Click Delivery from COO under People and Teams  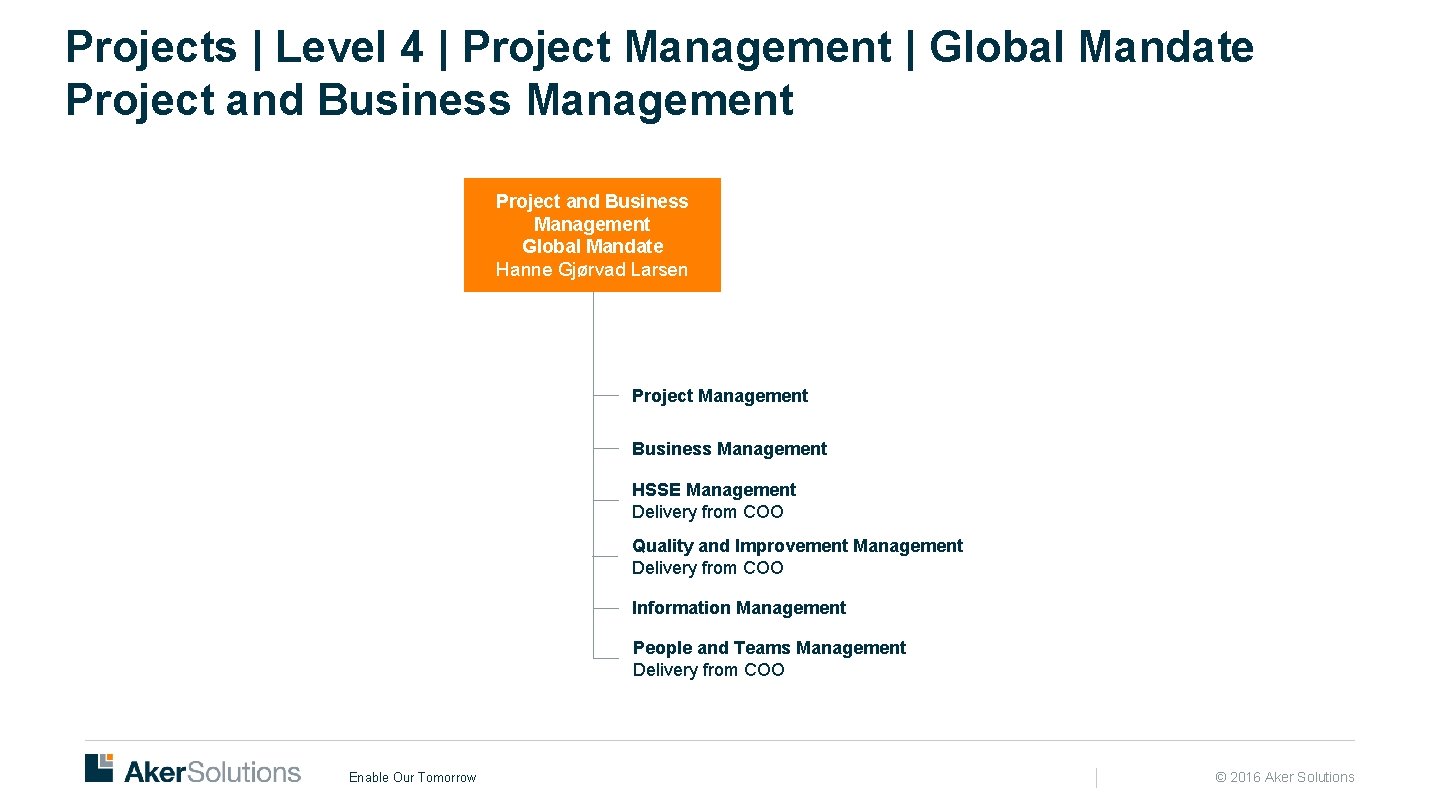click(708, 670)
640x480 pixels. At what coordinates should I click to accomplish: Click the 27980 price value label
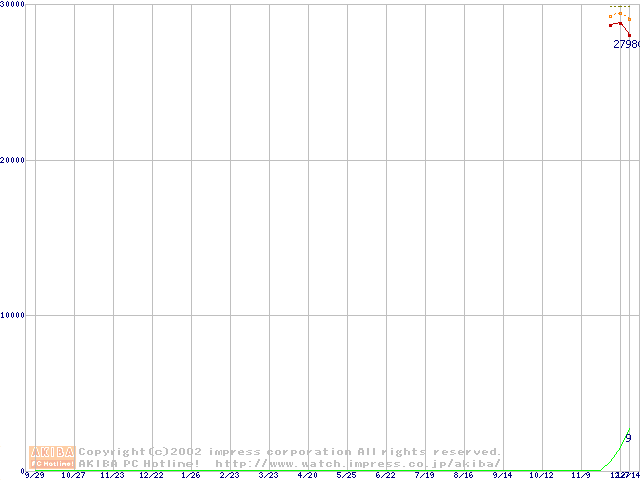pos(626,44)
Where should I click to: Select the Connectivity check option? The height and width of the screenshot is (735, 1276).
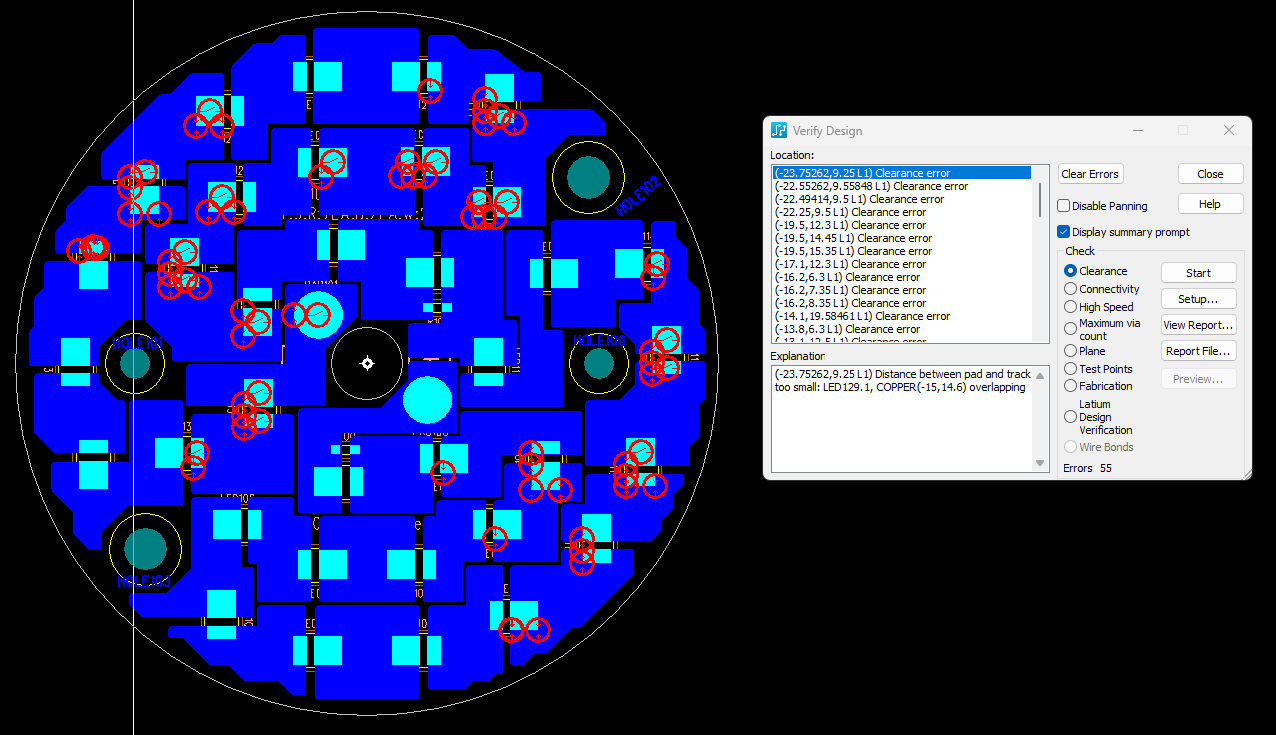pyautogui.click(x=1071, y=289)

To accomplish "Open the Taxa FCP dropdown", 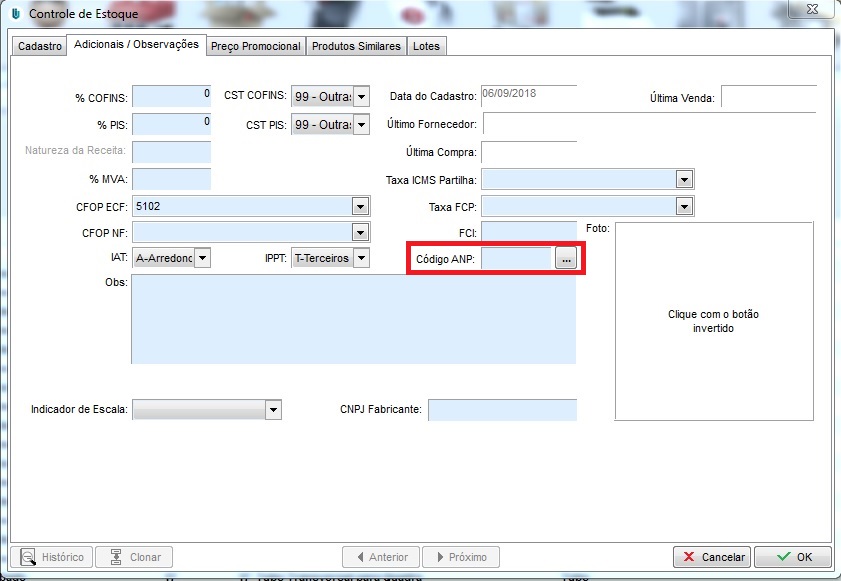I will (x=684, y=206).
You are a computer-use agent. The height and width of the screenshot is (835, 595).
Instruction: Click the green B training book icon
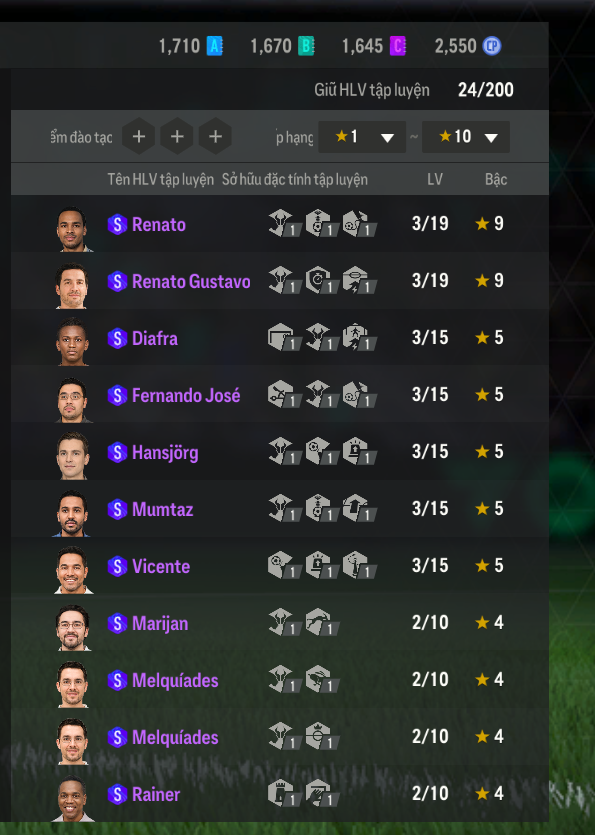[x=306, y=46]
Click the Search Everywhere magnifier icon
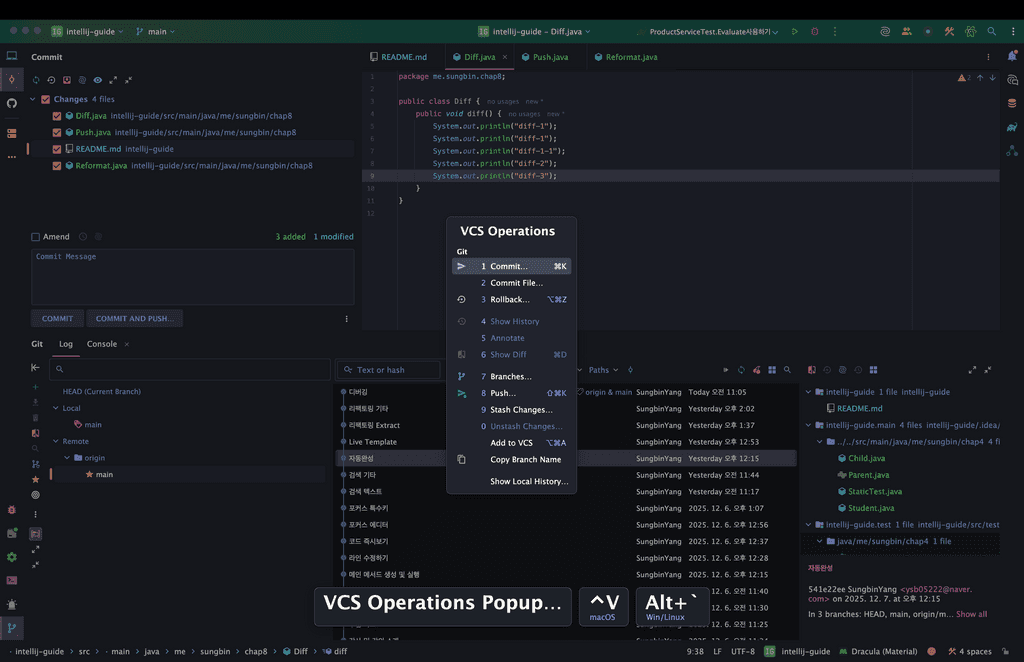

···

*Work task:*
With the pictures left out, give again exactly the lines from the one that contains "You are a computer-use" through the final line of the data above.

*Problem solution:*
You are a computer-use agent. The height and width of the screenshot is (835, 595).
Instruction: Click the green B training book icon
[x=306, y=46]
Click the Search Everywhere magnifier icon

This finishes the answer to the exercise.